== TASKS TO PERFORM ==
A – In the forum thread about night sights for the M&P, how does the last post describe the standard sights?
B – Print the passage of the M&P night sights thread that opens with the words containing "All I'm looking" and closes with "Okay, for example...".
C – Carry on the forum thread about M&P night sights from the point where it stops.

# M&P w/night sights?



## Apex (Oct 16, 2008)

Could anyone point me to some pictures that show the different sight options for the M&P? My local dealer is having a bit of a problem locating one with night sights installed. As I'm going to order it, I'm thinking if the STD sights are the only thing available I'd just settle for that, but I'd like to see the difference first.

Thanks!


----------



## Apex (Oct 16, 2008)

All I'm looking for are pics of what the diff sights look like. A camera phone shot'll do. 

I've checked the S&W site, as well as Buds and GunBroker and all they seem to have are the stock side-view shots. 

Thanks!


----------



## Apex (Oct 16, 2008)

Okay, for example...










Are these the reg Novak sights, or the night sights?

Maybe this is just a dumb question?


----------



## BeefyBeefo (Jan 30, 2008)

Can I ask why it matters what they look like?

-Jeff-


----------



## TOF (Sep 7, 2006)

Standard is three white dots as in the picture. Night sights will be quite similar except the dots will be a different color.

== INFORMATION ==
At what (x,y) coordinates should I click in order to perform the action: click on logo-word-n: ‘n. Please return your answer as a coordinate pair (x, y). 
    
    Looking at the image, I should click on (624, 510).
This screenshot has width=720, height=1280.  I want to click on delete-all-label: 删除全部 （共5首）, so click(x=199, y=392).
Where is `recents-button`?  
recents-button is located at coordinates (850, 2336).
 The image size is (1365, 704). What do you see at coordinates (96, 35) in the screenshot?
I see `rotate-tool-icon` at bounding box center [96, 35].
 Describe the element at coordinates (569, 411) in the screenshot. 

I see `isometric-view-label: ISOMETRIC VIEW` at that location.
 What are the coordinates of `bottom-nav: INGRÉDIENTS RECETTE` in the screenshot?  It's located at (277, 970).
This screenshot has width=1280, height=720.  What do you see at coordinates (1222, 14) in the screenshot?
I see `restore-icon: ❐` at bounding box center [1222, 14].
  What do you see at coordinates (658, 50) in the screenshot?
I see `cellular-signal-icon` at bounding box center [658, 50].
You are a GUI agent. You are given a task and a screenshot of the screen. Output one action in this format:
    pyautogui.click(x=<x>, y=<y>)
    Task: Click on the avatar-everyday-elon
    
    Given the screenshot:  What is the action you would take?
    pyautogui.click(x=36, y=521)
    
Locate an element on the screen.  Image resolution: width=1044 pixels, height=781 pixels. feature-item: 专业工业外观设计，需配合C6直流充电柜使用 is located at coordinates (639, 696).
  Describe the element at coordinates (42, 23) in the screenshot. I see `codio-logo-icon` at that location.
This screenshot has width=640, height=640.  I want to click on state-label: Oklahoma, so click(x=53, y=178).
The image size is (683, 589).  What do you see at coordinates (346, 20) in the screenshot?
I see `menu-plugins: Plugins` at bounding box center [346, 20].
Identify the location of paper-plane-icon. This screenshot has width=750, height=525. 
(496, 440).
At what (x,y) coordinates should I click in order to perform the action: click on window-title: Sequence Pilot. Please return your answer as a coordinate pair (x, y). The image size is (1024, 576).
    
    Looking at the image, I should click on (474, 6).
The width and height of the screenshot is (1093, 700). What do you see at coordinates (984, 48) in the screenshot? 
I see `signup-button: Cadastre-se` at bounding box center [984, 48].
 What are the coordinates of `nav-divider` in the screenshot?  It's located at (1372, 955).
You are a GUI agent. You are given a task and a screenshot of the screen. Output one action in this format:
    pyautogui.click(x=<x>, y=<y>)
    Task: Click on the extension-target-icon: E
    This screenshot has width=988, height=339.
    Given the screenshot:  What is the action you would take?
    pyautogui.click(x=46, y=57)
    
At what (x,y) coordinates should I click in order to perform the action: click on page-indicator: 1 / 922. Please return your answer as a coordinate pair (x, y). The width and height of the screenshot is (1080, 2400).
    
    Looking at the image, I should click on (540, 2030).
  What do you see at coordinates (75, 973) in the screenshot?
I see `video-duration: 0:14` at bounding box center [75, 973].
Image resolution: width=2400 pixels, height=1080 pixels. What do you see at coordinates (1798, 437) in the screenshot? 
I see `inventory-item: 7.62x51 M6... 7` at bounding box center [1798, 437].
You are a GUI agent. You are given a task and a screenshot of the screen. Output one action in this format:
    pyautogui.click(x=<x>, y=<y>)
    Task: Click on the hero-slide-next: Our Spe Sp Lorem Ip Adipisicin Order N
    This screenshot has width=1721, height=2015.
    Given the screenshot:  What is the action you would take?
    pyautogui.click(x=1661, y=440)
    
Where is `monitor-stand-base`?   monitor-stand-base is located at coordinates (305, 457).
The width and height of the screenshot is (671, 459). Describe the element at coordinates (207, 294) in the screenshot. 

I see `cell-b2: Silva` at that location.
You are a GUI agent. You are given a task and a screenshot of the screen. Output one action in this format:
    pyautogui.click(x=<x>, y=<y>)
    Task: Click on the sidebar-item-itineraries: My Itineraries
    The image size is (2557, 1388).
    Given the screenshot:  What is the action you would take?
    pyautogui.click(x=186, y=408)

== PER-TASK ANSWERS ==
A – The standard sights are three white dots.

B –
All I'm looking for are pics of what the diff sights look like. A camera phone shot'll do. 

I've checked the S&W site, as well as Buds and GunBroker and all they seem to have are the stock side-view shots. 

Thanks!


----------



## Apex (Oct 16, 2008)

Okay, for example...

C –
Check out the following

http://www.trijicon.com/olp/French/page.cfm

http://www.truglo.com/content/products/firearm/handgun_sights/handgun_sights.asp


----------



## Apex (Oct 16, 2008)

BeefyBeefo said:


> Can I ask why it matters what they look like?
> 
> -Jeff-


It's the first gun that I will buy, that hasn't been handed down to me. I just wanted to see the difference before I ordered it. FWIW, I ordered it today with STD sights. I figure to use whatever $$ saved to put toward range time.

Thanks TOF!

I'm jazzed!!! I made the down payment today, and filled out most of the papers. 10 days from tomorrow I'll be at the range!


----------



## Almightyzappa (Sep 19, 2008)

You're going to love this gun! Great choice.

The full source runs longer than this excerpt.